The human NPC1 gene encodes an active membrane transporter of fatty acids and other hydrophobic molecules. Mutation in this gene causes Niemann-Pick disease, characterized by inappropriate lipid (especially cholesterol) accumulation. Deletion of the homologous C. elegans gene,
npc-1, caused hypersensitivity to cholesterol deprivation1. Cholesterol (delta 5 sterol) is metabolized by C. elegans to 7-dehydrocholesterol(7DHC; delta 5,delta 7 sterol), lathosterol (delta 7 sterol) and two 4alpha-methylsterols (4MS), through a pathway that may include, or lead to, one or more functionally active, required sterols. Either 7DHC or lathosterol can completely replace cholesterol to support C. elegans growth and reproduction, but 4MS's can do so only partially2,3. We have determined the responses of
npc-1 null animals to minimum levels of cholesterol, 7DHC, lathosterol and 4MS's. Compared with wild-type,
npc-1 null animals required ca. 3-fold higher levels of all sterols to achieve comparable growth and reproductive effects. Thus, the
npc-1 null phenotype could not be suppressed by replacement of cholesterol with any of its most abundant metabolites.

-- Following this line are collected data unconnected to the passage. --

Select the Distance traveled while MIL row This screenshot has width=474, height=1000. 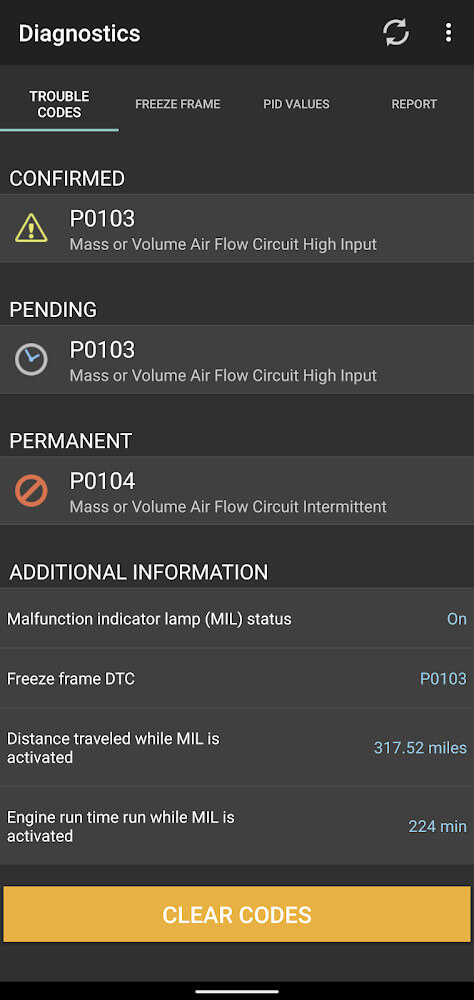(237, 747)
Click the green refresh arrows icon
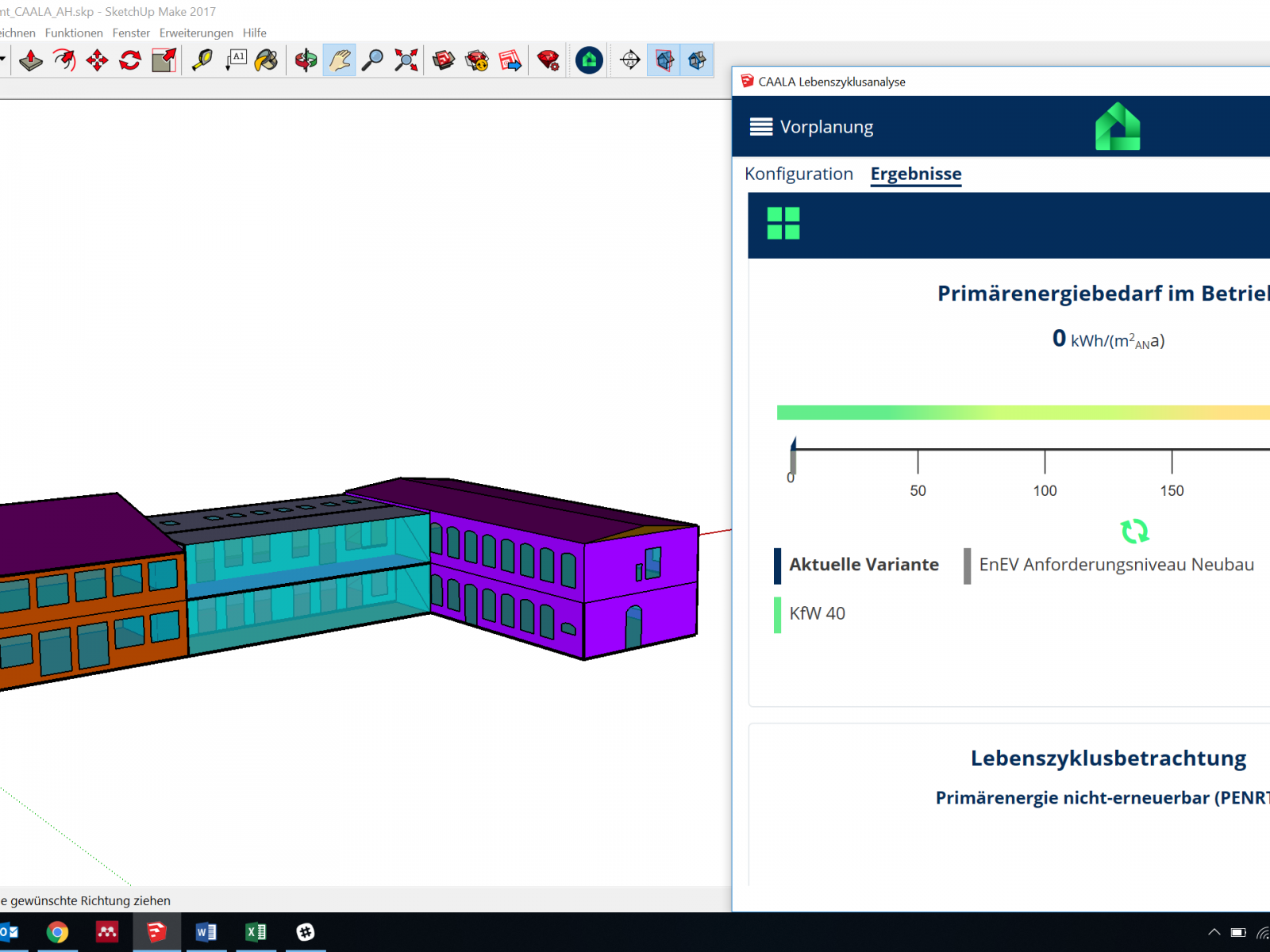1270x952 pixels. tap(1134, 531)
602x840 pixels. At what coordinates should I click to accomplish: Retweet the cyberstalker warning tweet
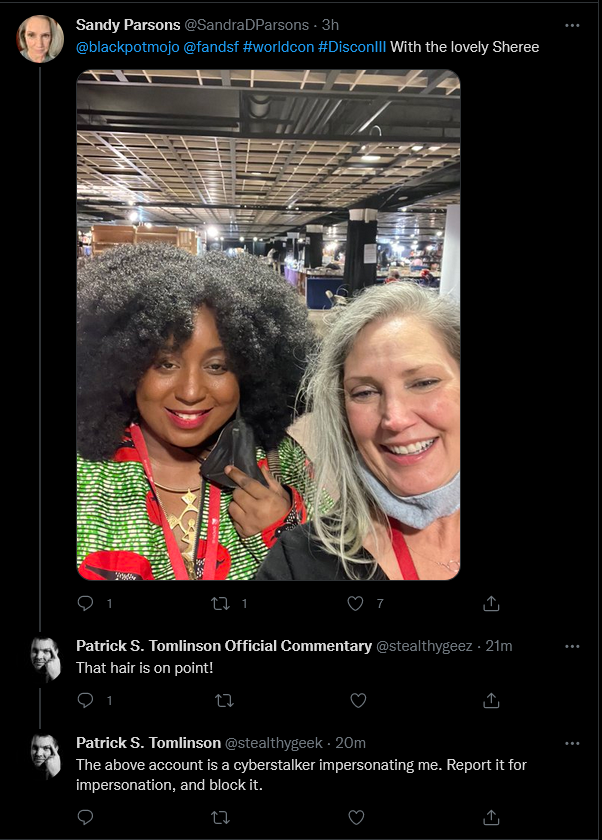(220, 818)
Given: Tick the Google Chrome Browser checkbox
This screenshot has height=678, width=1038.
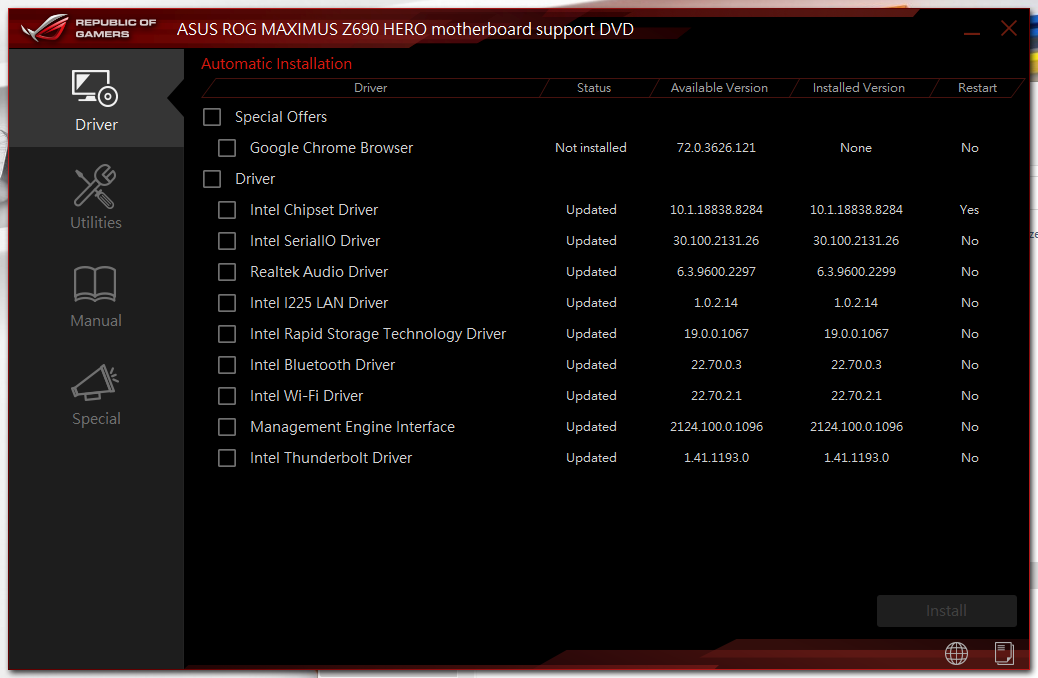Looking at the screenshot, I should 228,148.
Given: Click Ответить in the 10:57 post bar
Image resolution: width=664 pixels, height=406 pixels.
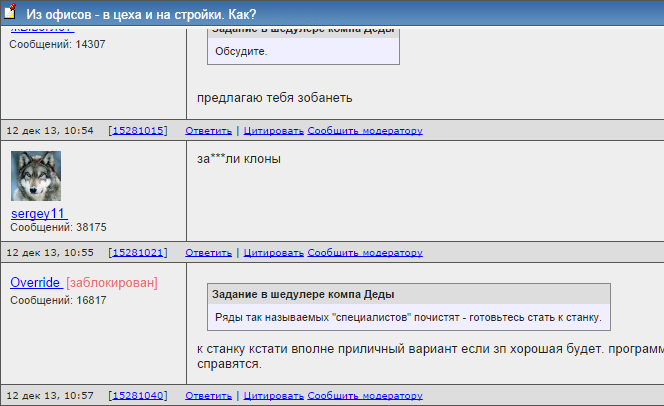Looking at the screenshot, I should 208,396.
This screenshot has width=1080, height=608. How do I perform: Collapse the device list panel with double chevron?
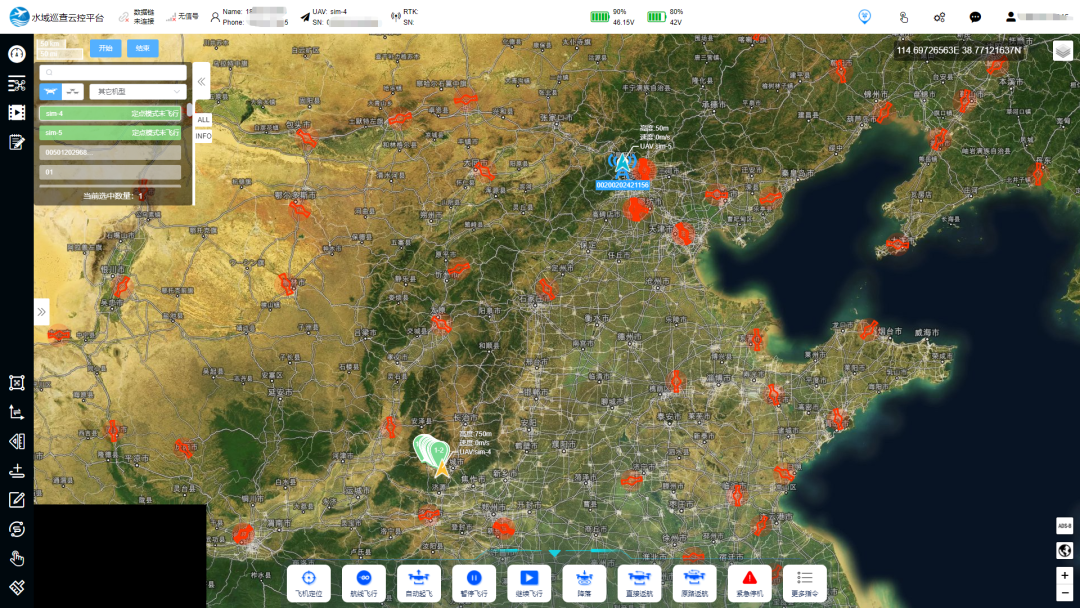[201, 81]
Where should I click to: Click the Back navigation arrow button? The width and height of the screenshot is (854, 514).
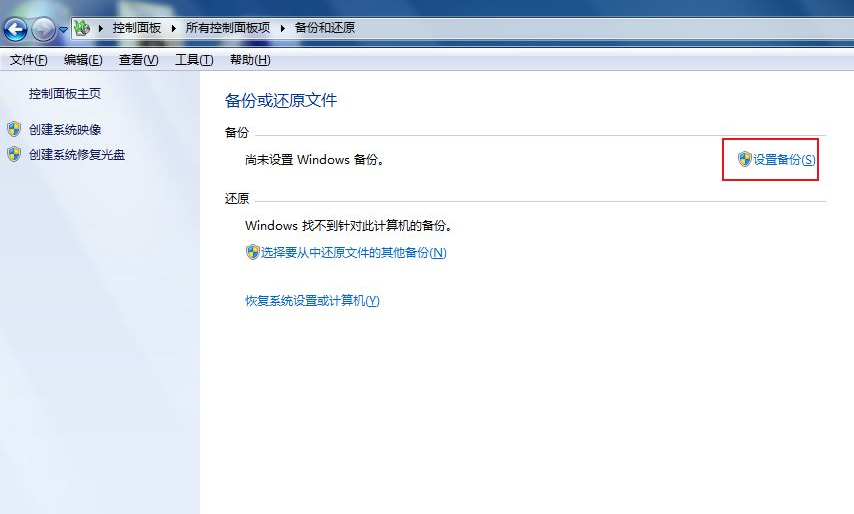[15, 29]
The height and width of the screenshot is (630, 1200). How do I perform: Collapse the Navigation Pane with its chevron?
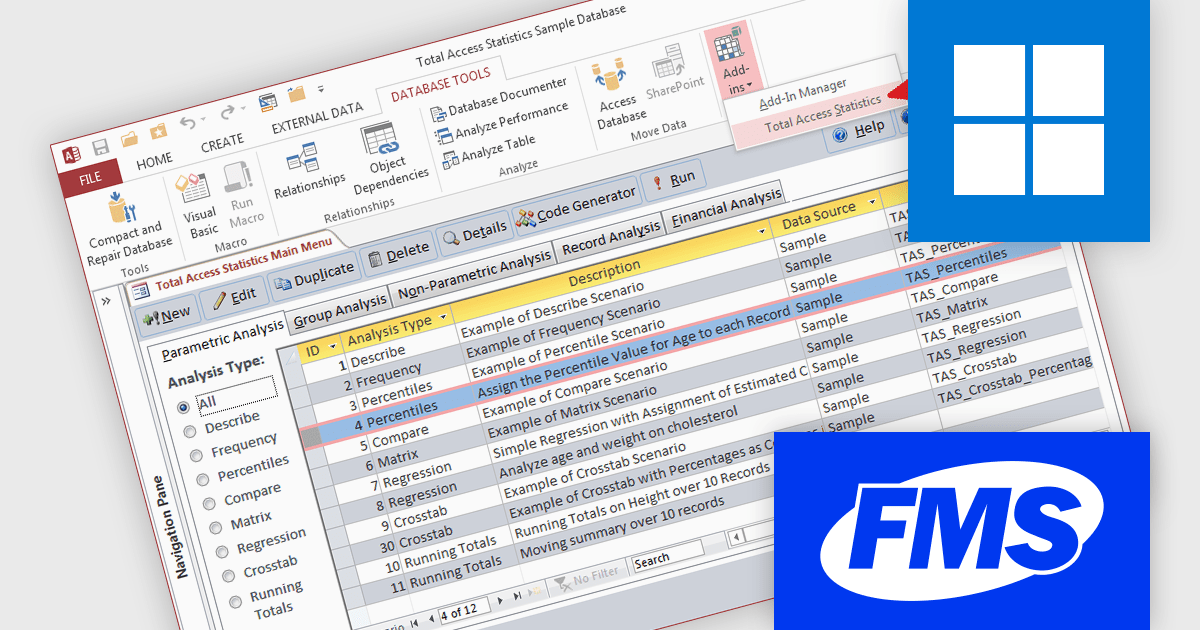pos(108,301)
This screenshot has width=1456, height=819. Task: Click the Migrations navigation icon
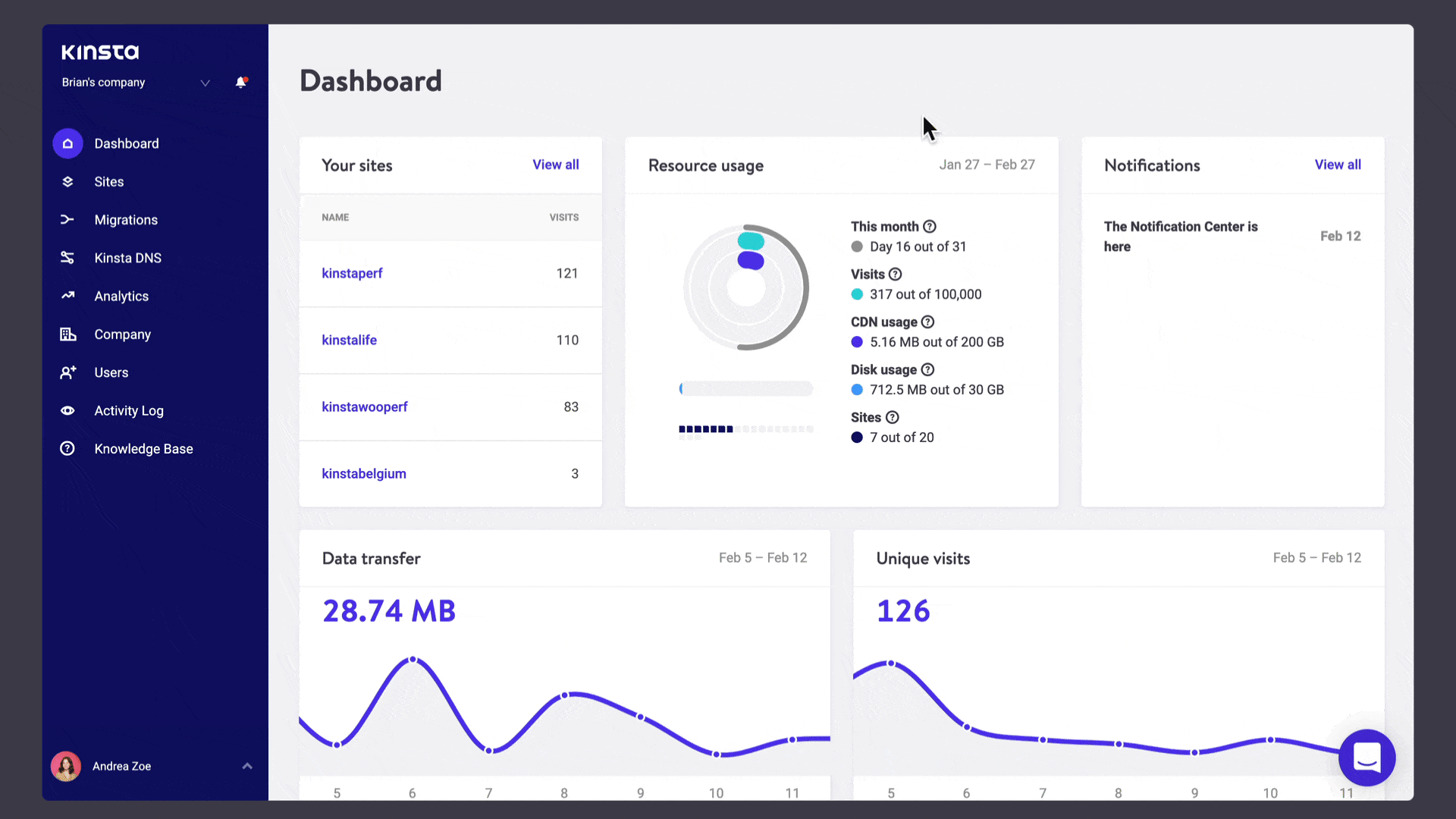(x=67, y=219)
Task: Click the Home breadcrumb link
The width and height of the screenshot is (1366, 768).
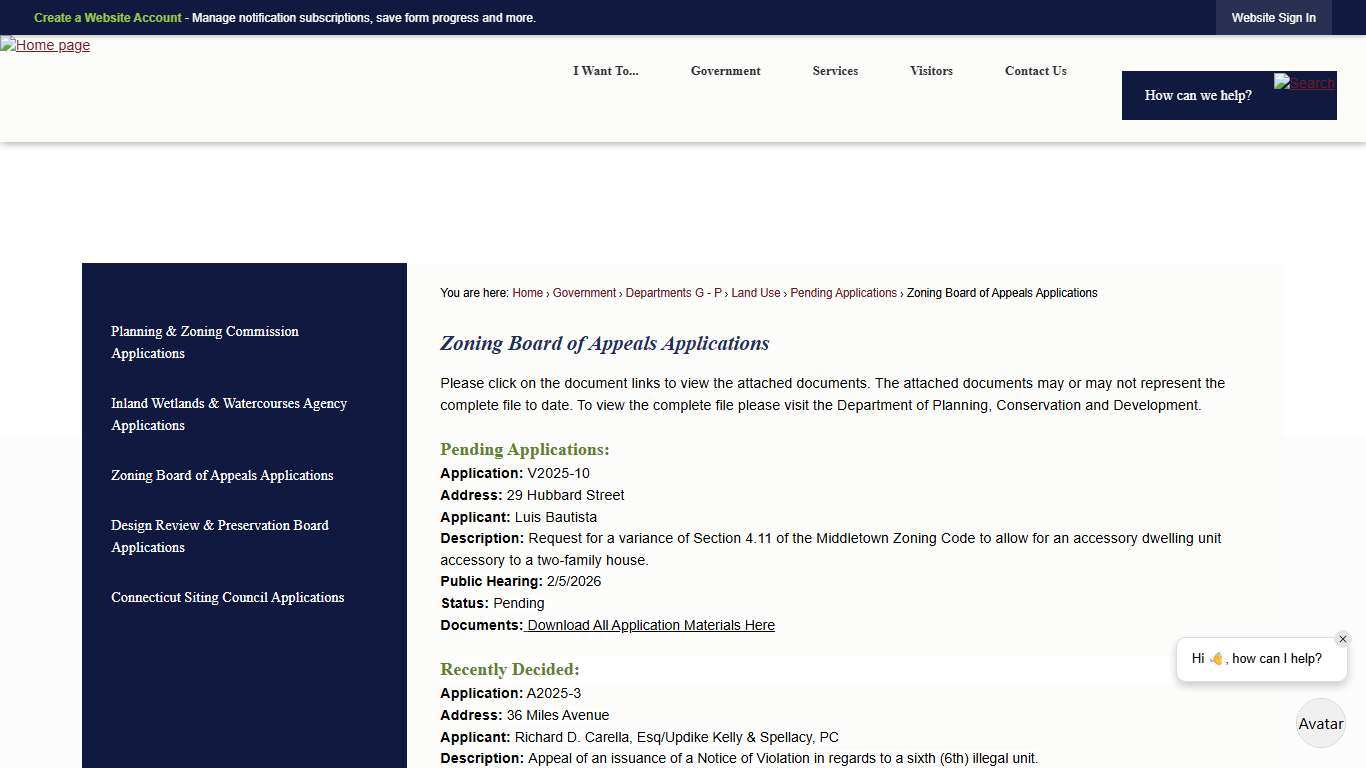Action: pos(527,293)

We have previously shown by filipin staining that sterol accumulates in five distinct cells of cholesterol-grown C. elegans -two amphid socket cells, two phasmid socket cells and the excretory gland cell-and is also found in the intestine3. We now report that filipin stains the same five cells in chitinized embryos, which have never had an opportunity to ingest sterol. Intestinal staining is also seen, but is much weaker than in foraging animals. Animals raised on 7DHC or lathosterol stain similarly to those grown on cholesterol. The same five cells are stained to comparable intensity in cholesterol-grown
npc-1 null animals. Sterol accumulation patterns in
npc-1 null animals and embryos grown on 7DHC and lathosterol will also be presented. 1Sym et al., Curr. Biol. 10, 527, 2000; 2Lozano et al., Lipids, 22, 84,1987; 3Merris et al., in revision.